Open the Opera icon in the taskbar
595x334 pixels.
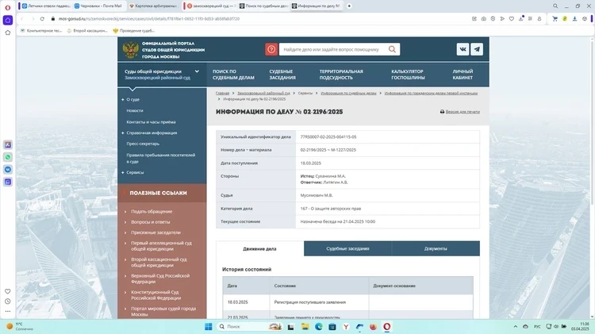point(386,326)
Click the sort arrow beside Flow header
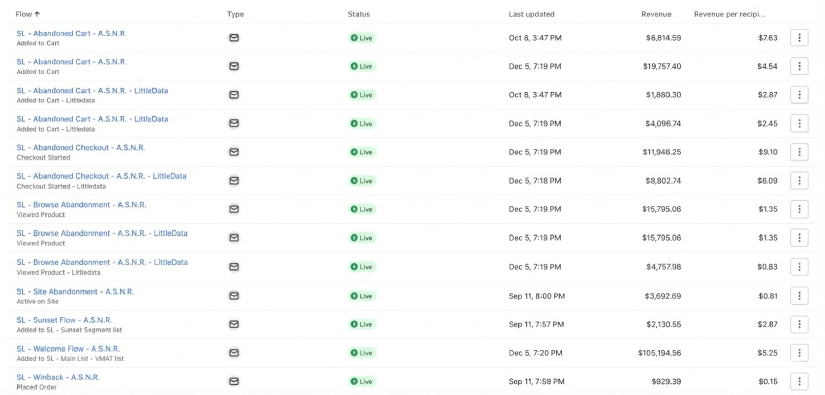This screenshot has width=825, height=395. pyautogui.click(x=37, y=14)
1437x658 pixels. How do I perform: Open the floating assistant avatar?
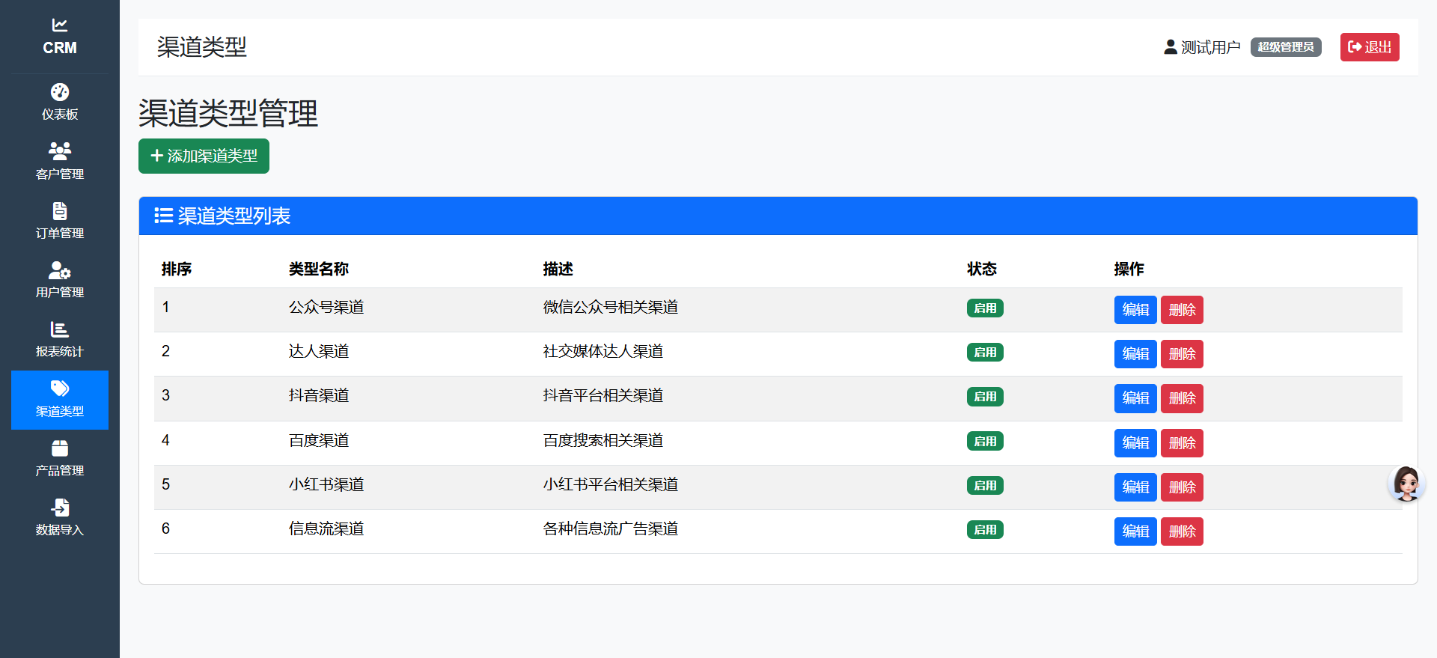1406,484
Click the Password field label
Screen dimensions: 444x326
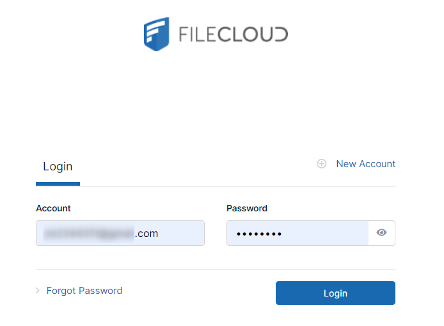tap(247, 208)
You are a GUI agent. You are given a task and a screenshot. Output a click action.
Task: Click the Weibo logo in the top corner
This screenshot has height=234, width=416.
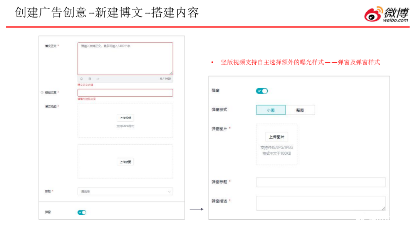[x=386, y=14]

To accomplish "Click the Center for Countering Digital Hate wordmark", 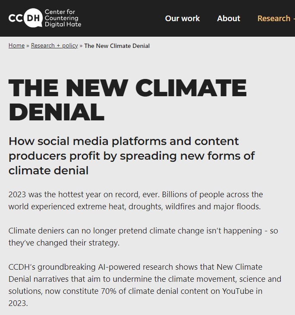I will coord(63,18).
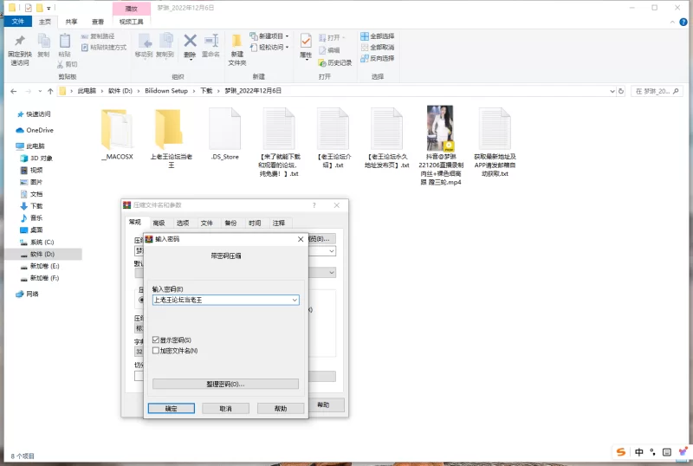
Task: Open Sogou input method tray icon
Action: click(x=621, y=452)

> **WHAT THE TASK ASKS**
Could you switch "Password" to "Username" in the items running from the line containing "Click the sort arrow beside Flow header" down to the line containing "tap(247, 208)", both included, and rewrite those lines with nothing else changed and the pictures left out?

> **RESULT BELOW**
Click the sort arrow beside Flow header
This screenshot has width=825, height=395. pyautogui.click(x=37, y=14)
1437x658 pixels. How do I perform: Open the floating assistant avatar?
1406,484
Click the Username field label
Screen dimensions: 444x326
tap(247, 208)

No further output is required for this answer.